There are three scenarios for care based on the AMI findings:

  • In hospitals that are licensed to perform PCIs, a patient who is admitted with AMI and needs a PCI receives his or her full treatment at that hospital. This results in one DRG assignment and payment for the PCI.

  • In hospitals not licensed to perform PCIs, a patient admitted with an AMI who needs a PCI will be designated as an AMI DRG at the first hospital and then be transferred to another hospital for the PCI. This results in two DRG payments, one for the AMI care and one for the PCI. In this case, the inpatient acute care costs of the patient’s episode of care are doubled.

  • In hospitals that are licensed to perform PCIs, a patient who is admitted with an AMI and needs a PCI receives some care at the first hospital and then is transferred to another hospital for the PCI. This also results in two DRG payments and twice the inpatient acute-care cost.

The first scenario would appear to be the preferred care pattern and it is very common. However, patients experiencing symptoms of a heart attack may present at any hospital emergency room.
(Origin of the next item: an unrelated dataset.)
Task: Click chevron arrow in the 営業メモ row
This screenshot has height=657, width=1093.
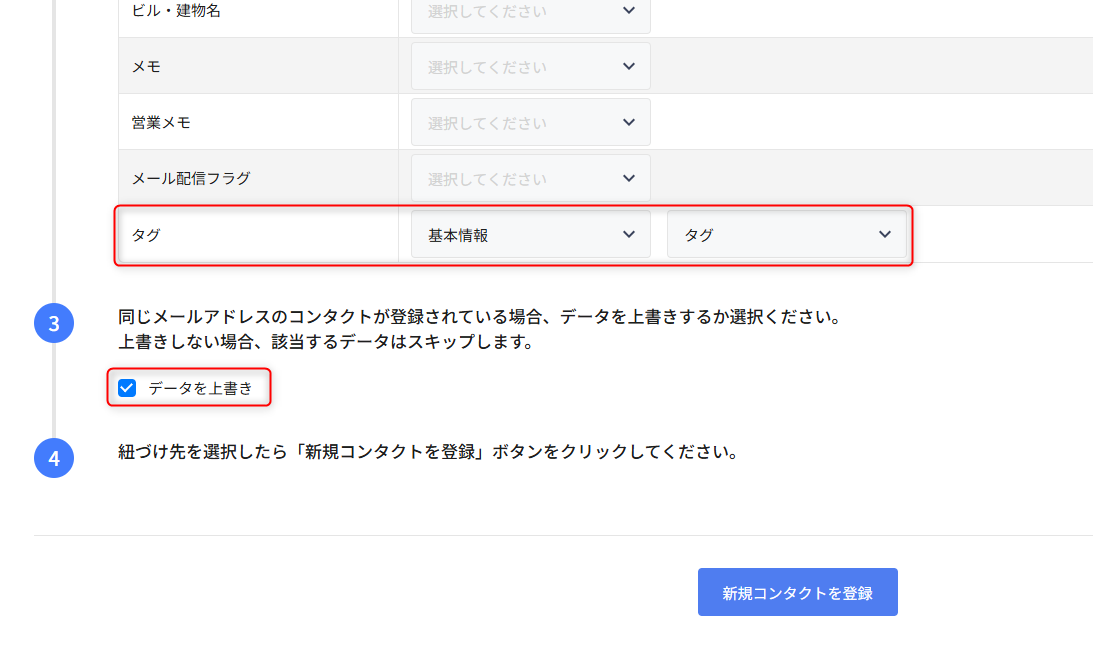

It is not always apparent upon patient intake that the diagnosis will be an AMI and that the treatment will require a PCI — that is why the second scenario is also common. The question in those instances is whether full payment for that first inpatient stay is appropriate, given that the patient is receiving further care for the same heart attack at another hospital. The long LOS data for these cases may indicate that services and care are needed to stabilize the patient, or it might indicate the need to wait until the transfer hospital can schedule the PCI. The administrative data do not provide enough detail to fully examine the medical efficacy of a complete AMI inpatient payment when it is followed by a PCI inpatient stay; this requires further studies and interviews for more definitive commentary.

The area with the most opportunity for care redesign and program savings is the third patient care scenario — hospitals that are licensed to perform PCIs but transfer a patient to another facility for the procedure. It would appear that in these instances, either the patient is choosing to receive the intervention at another hospital, perhaps a specialty hospital, or the initial hospital does not have a full-time interventional cardiology program. This too requires further study about why these transfers occur — for example, whether they are being performed after hours or on weekends — but the potential is evident and could have significant implications for public health policy related to part-time surgical coverage.  
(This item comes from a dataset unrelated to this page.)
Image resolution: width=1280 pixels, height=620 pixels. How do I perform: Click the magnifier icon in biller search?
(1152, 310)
Implications and considerations for providers accepting risk
There are a number of important lessons to be learned from this targeted and limited data review:

  • Providers need to look at and use data in a new way. Care redesign and true program savings can only be accomplished when the entire episode of care is examined — not just the inpatient hospital cost — and patients are at the center of that care. Whether it is bundled payments, accountable care, medical homes or any other risk-sharing arrangement, the emphasis is always on managing the whole episode.  
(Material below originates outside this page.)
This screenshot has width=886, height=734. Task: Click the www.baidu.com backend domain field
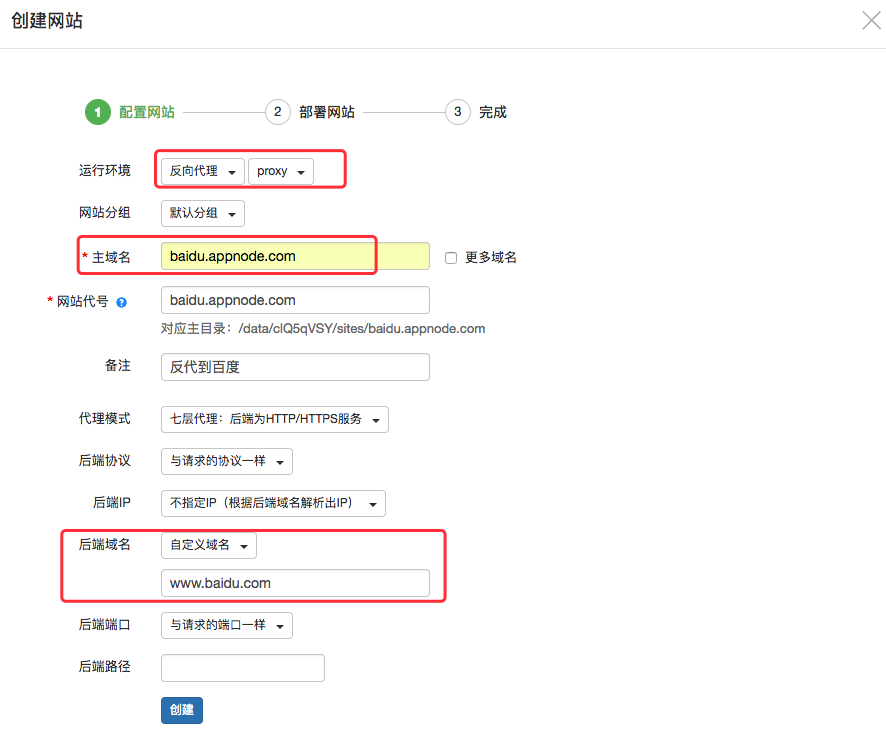pyautogui.click(x=295, y=583)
  • Hospitals should be cautious about engaging in episode payments for diagnoses, such as AMI, which may require a procedure not performed on a full-time basis within the hospital or for which specialty hospitals are in close proximity. In the case of AMIs and PCIs, hospitals that do not perform this procedure, or do not have a full-time interventional cardiology program, are at a disadvantage when it comes to clinically and cost-effectively managing care.  

  • It is essential that providers accepting risk through new payment models identify the most clinically appropriate and cost-effective settings for post-acute care. This requires an examination and comparison of outcomes (e.g., readmissions) and costs of the post-acute care options available, and then communicating those findings to physicians and other clinicians who are accountable for managing patient care.